[START LISTED ENTRIES]
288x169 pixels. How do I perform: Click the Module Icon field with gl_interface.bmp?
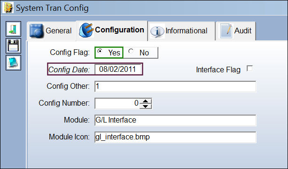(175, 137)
[END LISTED ENTRIES]
[START LISTED ENTRIES]
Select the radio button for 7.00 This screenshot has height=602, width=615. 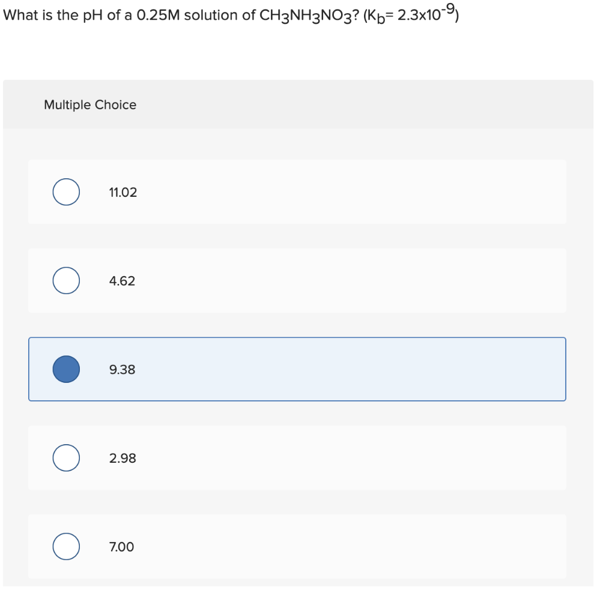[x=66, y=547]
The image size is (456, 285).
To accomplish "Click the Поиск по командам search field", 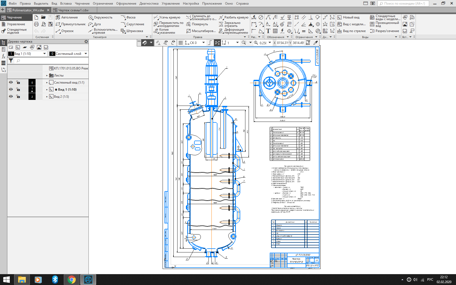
[END LISTED ENTRIES]
### SET PROBLEM
Repeat the stretch from the line containing "The image size is (456, 285)." through the line containing "the Поиск по", leaving out the pictures.

### EXERCISE ANSWER
The image size is (456, 285).
To accomplish "Click the Поиск по командам search field", 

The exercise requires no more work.